En 2017, la troisième saison de Fargo fit d’elle la protagoniste. Elle joua Gloria Burgle, une chef de police dans le Minnesota rural entraînée dans une enquête pour meurtre tandis que son service est absorbé par la bureaucratie du comté. La performance lui valut une nomination aux Emmy Awards et un second TCA Award. Il convient de noter quelque chose de précis à son sujet : aussi bien dans The Leftovers que dans Fargo, elle interprétait des personnages qui connaissaient la vérité sur quelque chose que personne d’autre ne voulait reconnaître. Cette constante est devenue identifiable dans son travail.

Elle n’a jamais suivi la logique de la célébrité que son talent lui aurait rendue accessible. Elle rejoignit The Gilded Age en 2022 dans le rôle de Bertha Russell, l’ambitieuse épouse d’un magnat du rail dans le New York des années 1880. Rien n’est plus éloigné de Nora Durst : tout est performance, ambition, mouvement calculé vers l’avant. Coon joue les deux comme s’ils étaient des aspects d’une même femme vus sous des angles différents.

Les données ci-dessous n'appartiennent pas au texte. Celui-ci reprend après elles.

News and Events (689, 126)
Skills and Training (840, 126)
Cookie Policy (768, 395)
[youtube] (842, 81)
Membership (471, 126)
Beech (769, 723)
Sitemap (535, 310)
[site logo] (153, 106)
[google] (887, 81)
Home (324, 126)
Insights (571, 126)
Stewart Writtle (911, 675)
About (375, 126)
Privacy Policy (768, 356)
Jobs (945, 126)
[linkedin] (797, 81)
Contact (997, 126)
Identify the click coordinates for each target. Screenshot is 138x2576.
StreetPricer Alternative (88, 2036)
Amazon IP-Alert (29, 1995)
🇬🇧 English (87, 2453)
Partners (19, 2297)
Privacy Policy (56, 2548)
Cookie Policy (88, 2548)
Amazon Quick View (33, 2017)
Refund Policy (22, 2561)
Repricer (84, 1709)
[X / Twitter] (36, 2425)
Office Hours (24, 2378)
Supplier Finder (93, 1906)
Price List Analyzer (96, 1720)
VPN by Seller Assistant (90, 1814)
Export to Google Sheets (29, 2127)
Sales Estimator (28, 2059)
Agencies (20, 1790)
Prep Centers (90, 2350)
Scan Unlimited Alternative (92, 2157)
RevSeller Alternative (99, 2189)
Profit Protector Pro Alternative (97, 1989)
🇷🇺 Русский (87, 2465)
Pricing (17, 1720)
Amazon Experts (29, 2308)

Il serait malhonnête d’ignorer que tous ses projets ne lui ont pas rendu justice. Avengers: Infinity War et Ghostbusters: Afterlife lui ont fourni des crédits commerciaux sans lui donner grand-chose à faire — Proxima Midnight était une figurante en capture de mouvement, et Ghostbusters: Afterlife l’utilisait comme simple parent anxieux des véritables protagonistes. L’industrie lui a parfois ouvert les mauvaises portes. Ce qui caractérise son parcours, c’est la correction plutôt que la répétition de l’erreur.

La troisième saison de The White Lotus a corrigé le tir. Mike White a écrit Laurie comme quelqu’un dont la lucidité est devenue sa propre prison. Laurie sait ce qu’elle a sacrifié. Elle sait ce qu’elle aurait dû faire autrement. Elle n’a fait la paix avec rien. La saison a été diffusée à partir du 16 février 2025 et lui a valu une nomination aux Golden Globes et aux Emmy Awards.

En janvier 2026, elle revint à Broadway dans Bug, un thriller psychologique de Tracy Letts — la pièce de son mari. Elle y incarna Agnes White, une femme dans une chambre de motel en Oklahoma qui est peut-être paranoïaque, ou peut-être pas, partageant sa crise grandissante avec un inconnu qui partage chaque délire. La performance lui valut une deuxième nomination aux Tony Awards — treize ans après la première, dans un registre entièrement différent.

Elle a deux enfants avec Letts, nés en 2018 et 2021. Elle a publiquement décliné d’assister aux Golden Globes 2026 malgré sa nomination pour The White Lotus. Au déjeuner des nommés aux Tony, elle a réclamé depuis l’estrade des crèches universelles. Prochainement : la quatrième saison de The Gilded Age (en tournage tout au long de 2026) et le film I Am Not Your Mother, un thriller psychologique réalisé par Craig Johnson dans lequel elle joue Nora Dresden, une actrice iconique en quête de retour qui se retrouve entraînée dans une collaboration toxique avec un jeune metteur en scène obsessionnel interprété par Ben Platt.